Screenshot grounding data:
-- Opening Marker --
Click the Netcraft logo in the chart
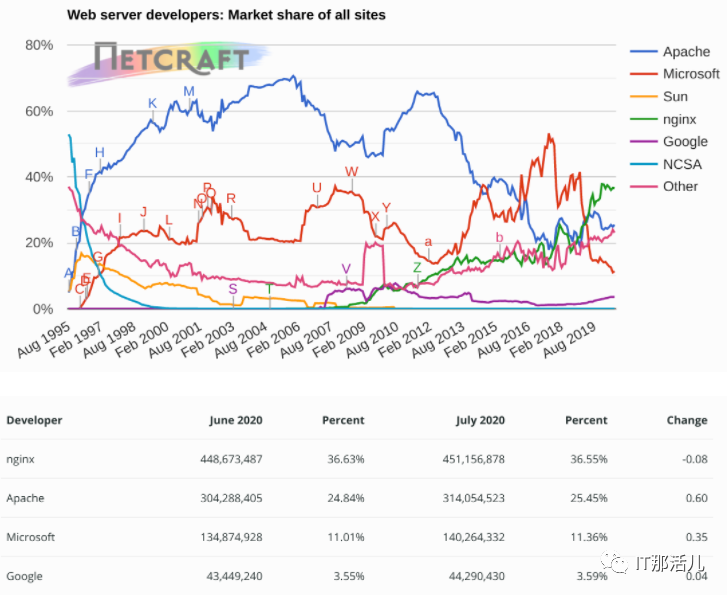The image size is (728, 595). (170, 59)
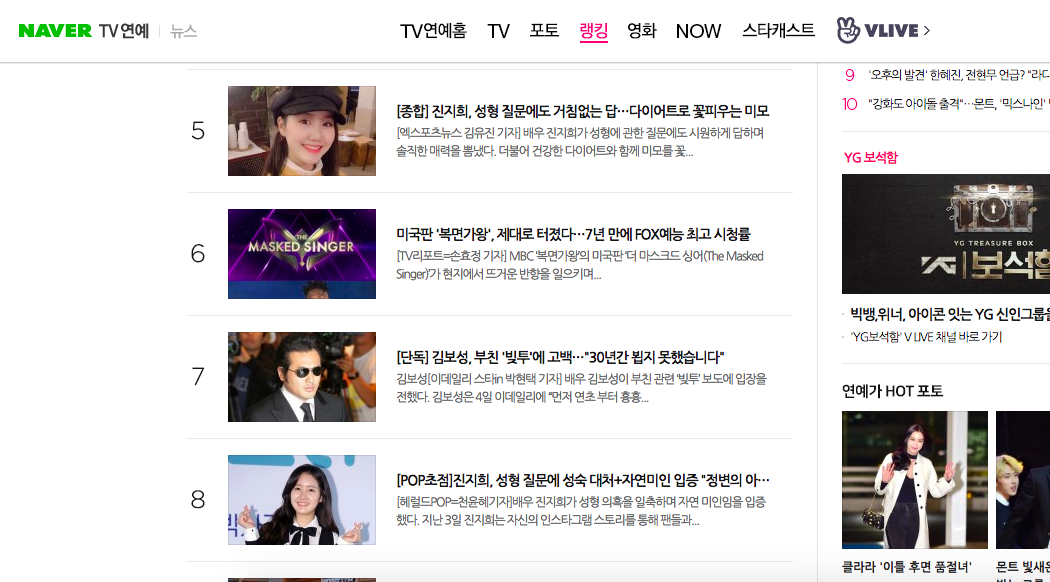This screenshot has width=1050, height=582.
Task: Click the YG 보석함 banner image
Action: point(946,234)
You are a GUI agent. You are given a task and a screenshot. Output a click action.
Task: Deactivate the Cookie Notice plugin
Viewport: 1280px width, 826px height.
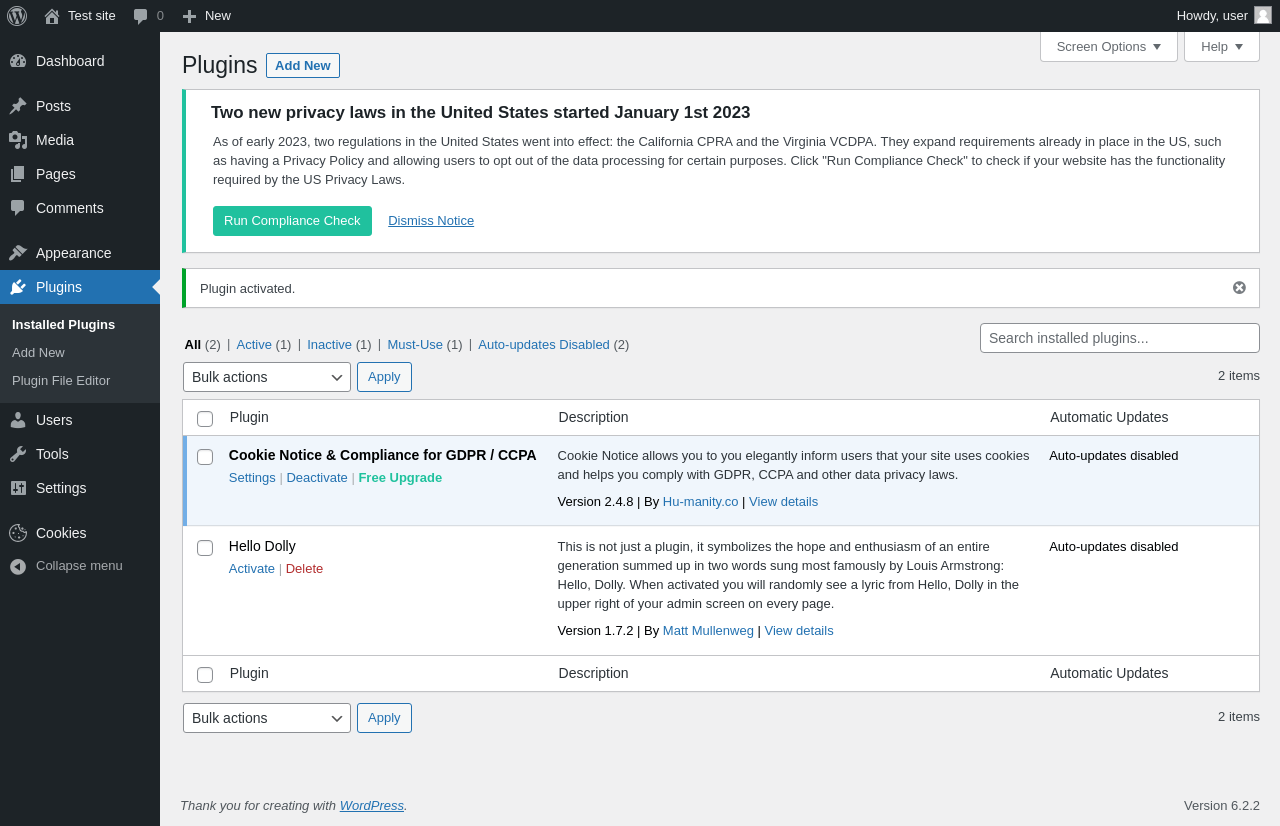317,478
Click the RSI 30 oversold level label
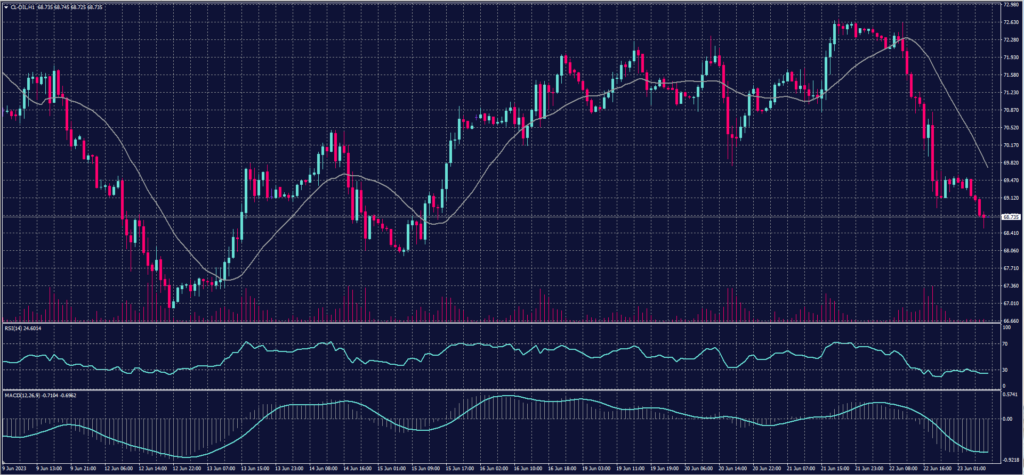This screenshot has height=475, width=1024. click(x=1004, y=369)
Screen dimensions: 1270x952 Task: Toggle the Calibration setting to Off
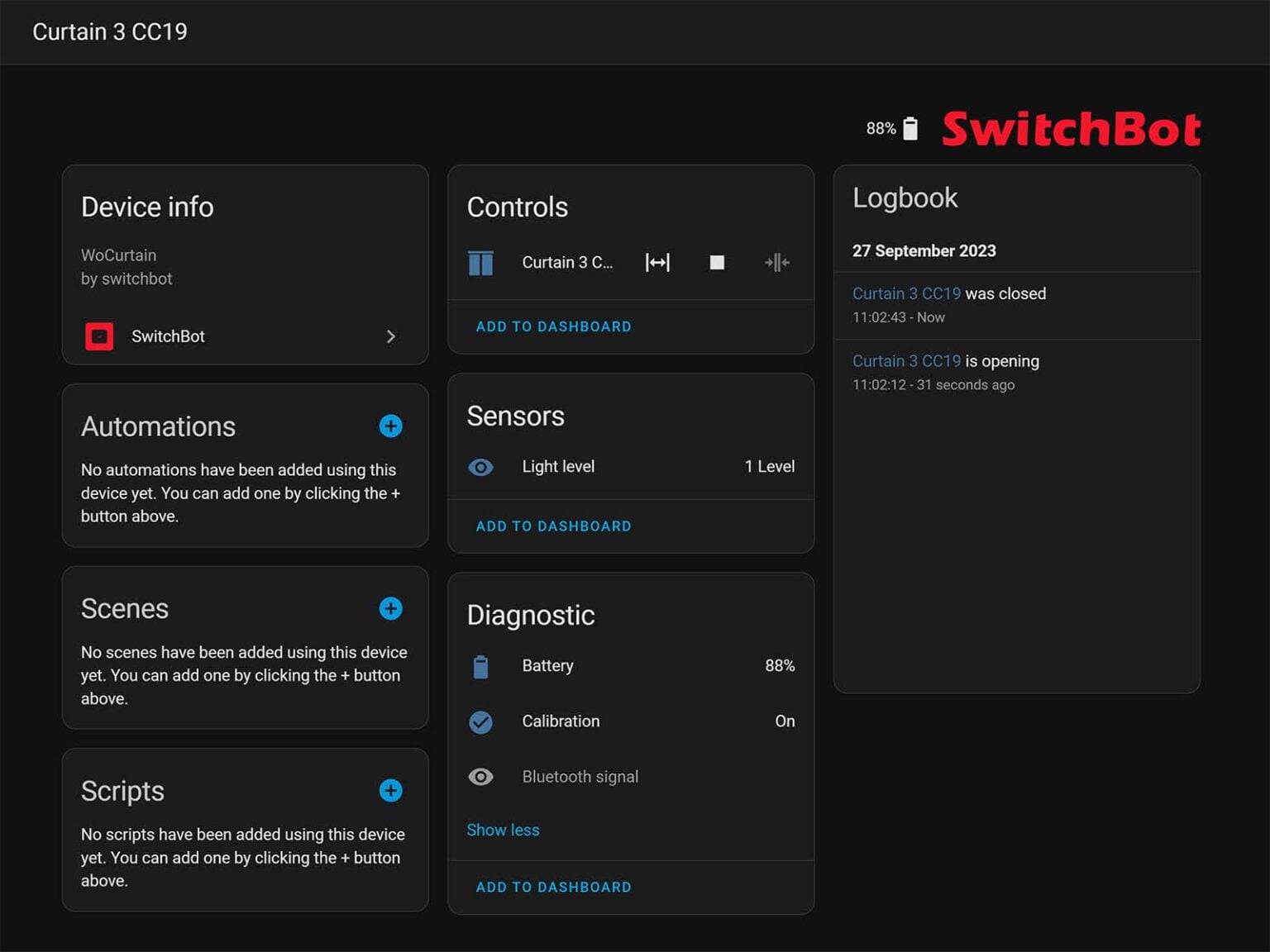[784, 721]
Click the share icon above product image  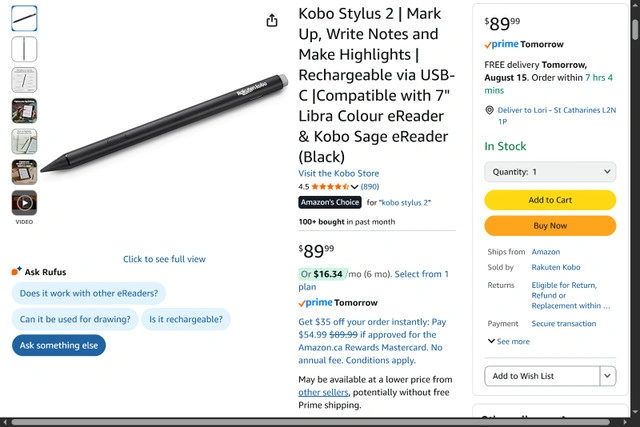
-- Closing Marker --
* [Directions] Please repeat every record exactly as it stands, leaving out any pictures.

* [Exercise output]
Click the Netcraft logo in the chart
The image size is (728, 595). (170, 59)
This screenshot has width=1050, height=582.
Task: Click the YG 보석함 banner image
Action: point(946,234)
You are a GUI agent. You are given a task and a screenshot. Output a click action.
Task: Deactivate the Cookie Notice plugin
Viewport: 1280px width, 826px height.
317,478
Click the RSI 30 oversold level label
This screenshot has height=475, width=1024. click(x=1004, y=369)
Screen dimensions: 1270x952 Task: Toggle the Calibration setting to Off
[784, 721]
Click the share icon above product image  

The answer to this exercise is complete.